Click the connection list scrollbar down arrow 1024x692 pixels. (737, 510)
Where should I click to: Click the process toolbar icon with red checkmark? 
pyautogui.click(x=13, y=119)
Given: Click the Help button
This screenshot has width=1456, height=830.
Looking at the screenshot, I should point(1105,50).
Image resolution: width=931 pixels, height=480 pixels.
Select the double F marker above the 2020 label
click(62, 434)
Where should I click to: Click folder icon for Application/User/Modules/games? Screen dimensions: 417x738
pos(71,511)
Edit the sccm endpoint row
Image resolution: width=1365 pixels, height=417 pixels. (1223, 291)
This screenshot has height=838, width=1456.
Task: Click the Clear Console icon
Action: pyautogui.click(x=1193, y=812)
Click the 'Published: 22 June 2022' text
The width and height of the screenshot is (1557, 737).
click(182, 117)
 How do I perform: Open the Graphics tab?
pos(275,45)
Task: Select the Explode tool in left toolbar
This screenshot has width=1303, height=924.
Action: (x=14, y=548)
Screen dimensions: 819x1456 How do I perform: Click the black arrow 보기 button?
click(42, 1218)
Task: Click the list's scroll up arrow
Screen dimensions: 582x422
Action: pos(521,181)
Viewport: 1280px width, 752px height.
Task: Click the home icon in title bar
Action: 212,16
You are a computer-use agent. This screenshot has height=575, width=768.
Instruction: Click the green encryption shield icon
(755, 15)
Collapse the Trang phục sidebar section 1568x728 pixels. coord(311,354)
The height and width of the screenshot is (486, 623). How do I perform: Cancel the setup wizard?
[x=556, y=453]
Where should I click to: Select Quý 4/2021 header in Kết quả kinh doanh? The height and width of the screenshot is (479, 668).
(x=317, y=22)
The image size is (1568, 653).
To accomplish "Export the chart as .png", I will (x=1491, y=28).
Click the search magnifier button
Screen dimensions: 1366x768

- - - -

Copy out word for word the lines from the one containing "Image resolution: width=931" through the last of the lines above, including both ends.

(Response)
Image resolution: width=931 pixels, height=480 pixels.
Select the double F marker above the 2020 label
click(62, 434)
Where should I click to: Click folder icon for Application/User/Modules/games? Screen dimensions: 417x738
pos(71,511)
Edit the sccm endpoint row
Image resolution: width=1365 pixels, height=417 pixels. (1223, 291)
This screenshot has height=838, width=1456.
Task: Click the Clear Console icon
Action: pyautogui.click(x=1193, y=812)
Click the 'Published: 22 June 2022' text
The width and height of the screenshot is (1557, 737).
click(182, 117)
 How do I perform: Open the Graphics tab?
pos(275,45)
Task: Select the Explode tool in left toolbar
This screenshot has width=1303, height=924.
Action: (x=14, y=548)
Screen dimensions: 819x1456 How do I perform: Click the black arrow 보기 button?
click(42, 1218)
Task: Click the list's scroll up arrow
Screen dimensions: 582x422
Action: pos(521,181)
Viewport: 1280px width, 752px height.
Task: Click the home icon in title bar
Action: 212,16
You are a computer-use agent. This screenshot has height=575, width=768.
Instruction: Click the green encryption shield icon
(755, 15)
Collapse the Trang phục sidebar section 1568x728 pixels. coord(311,354)
The height and width of the screenshot is (486, 623). How do I perform: Cancel the setup wizard?
[x=556, y=453]
Where should I click to: Select Quý 4/2021 header in Kết quả kinh doanh? The height and width of the screenshot is (479, 668).
(x=317, y=22)
The image size is (1568, 653).
To accomplish "Export the chart as .png", I will (x=1491, y=28).
Click the search magnifier button
Screen dimensions: 1366x768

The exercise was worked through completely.